My Day (well night, actually) at Dirt Floor…
This past Saturday I had the pleasure of playing a concert series at the incredible Dirt Floor Recording Studios in Chester, CT. The studio is owned and operated by my dear friend, fellow songwriter, and insanely talented musician Eric Lichter. Eric has one of the biggest heart’s I know and to be able to come and play at his place was a true honor. Little did I know what I was going to experience would be a truly amazing and moving evening of music…
I knew I was in for something special when I came to the end of the exit ramp off of Route 9. Directly in front of me was a very New England style colonial type building. Something that had been obviously restored, but looked like it might house all sorts of antique treasures, charm, and secrets from the past. I continued to the left past farmhouses and fields, a water logged field that looked as if a herd of moose and some bears might be stopping to take a drink in it and I honestly wouldn’t have been surprised. It has this quaint, yet vast beauty driving out to the studio that really puts you in a place of relaxation and a meditative contemplative state. It’s that rare feeling you get when feelings of being completely content meet with an almost sort of “holy shit, I’m high” (yet I wasn’t stoned, I swear) feeling overtaking your body.
As I took a right past a big lake, and then dove back into the trees I happened upon a sign up against a telephone pole displaying the namesake of the studio. I turned into the gravel drive, drove up past stacked cairns leading me to my destination in the woods. Streams running along side the property sending out cascading echoes of running water that some people pay shitloads of money to have generated by a machine and fall asleep to. My windows would be open all the time if I lived up here and man, do I wish I did.
As is standard in Eric and my relationship, I was greeted with a big warm hug and a “welcome to Dirt Floor”. Went inside to see the studio where some earlybird patrons were waiting on couches and chairs, hanging around and just inhaling the vibe of the studio. There is something truly special and completely unique about this space. It is warm, it is inviting, it just has something that not many places have. Part cabin, part actual home with its pretty damn nice kitchen, it just is comforting to be there. The house matches the proprietors and studio personnel as Eric, Steve, and Skip were all happy to have myself, Patrick and Greg there to share our songs. I took a little self guided tour of the property, walked the edges of the lawn that border woods rising up around the house, its own natural amphitheater in the wilderness. And man, I just felt at ease.
Back in the studio there is something you can’t ignore. The GEEEEAAAAAAAHR man. The set up here at Dirt Floor is incredible. Separate vocal rooms, the big live room that spans most of the first floor with its piano and slew of stringed instruments lining the walls. The mastering room in its own little nook of the house separate from the main control room. The place really has it all…and then there are the microphones.

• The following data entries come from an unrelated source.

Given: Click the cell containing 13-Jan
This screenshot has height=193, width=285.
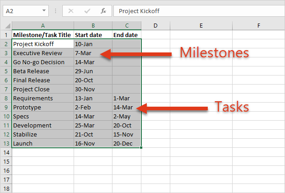Looking at the screenshot, I should point(93,98).
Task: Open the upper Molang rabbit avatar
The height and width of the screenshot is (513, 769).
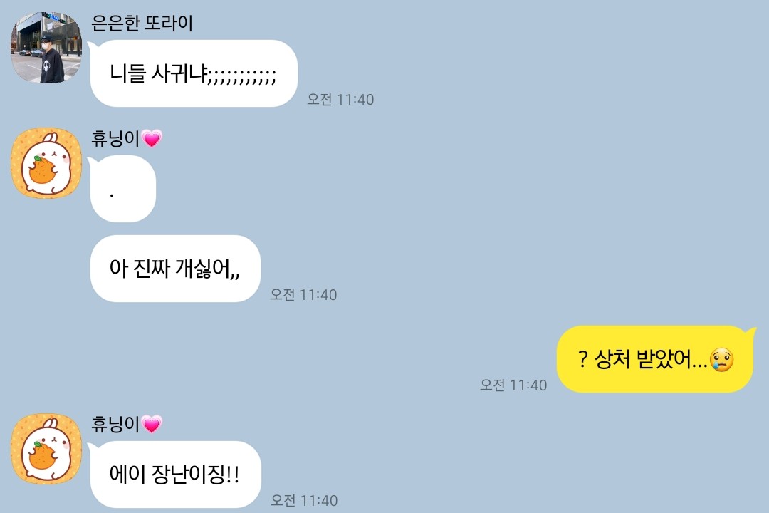Action: tap(46, 163)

Mics were being hung as I first walked into the place and I think I drooled a little bit. These Telefunken mics are absolutely gorgeous and man, they sound even better. Playing back some of the tracks that Steve Wytas recorded from the live show was breathtaking in the control room. It just sounded so damn good. I think I looked at them and said “dude, that’s not me, right? I just sounds too good to be me”.
Playing a live show here fell somewhere between playing in my own living room and at my favorite listening room type venue. I felt so comfortable that it was like me playing a new song for my cats (yes, feline cats…not like “those cool cats down at the club”) at home, but the environment and the atmosphere with the wonderful people there to listen just felt so good. I left the studio that night not caring about my 2+ hour trek back home. I left feeling lifted, feeling better about music, better about life, better about the people who I get to call friends and musical cohorts. That to me is a beautiful thing.
It’s hard to place my finger on, but there is just something extraordinary about this place. I think it lays in a combination of the people you work with, the environment you are in, and the expertise on expert equipment. A trifecta that when it comes together makes for an exceptional experience where you enjoy creating music how it is supposed to feel and sound. In a time where anyone can buy a laptop, an SM58 and an M Box and make music that sounds “good” I think that is something that we should not and CANNOT let go of. Music isn’t supposed to just sound good, it’s supposed to feel good. That is what Dirt Floor Studios does. It makes you feel good while you are creating music that will sound phenomenal.
I will be back to Chester, CT to record. I can promise you that and I can promise you that you WANT to record here. No, you NEED to record here.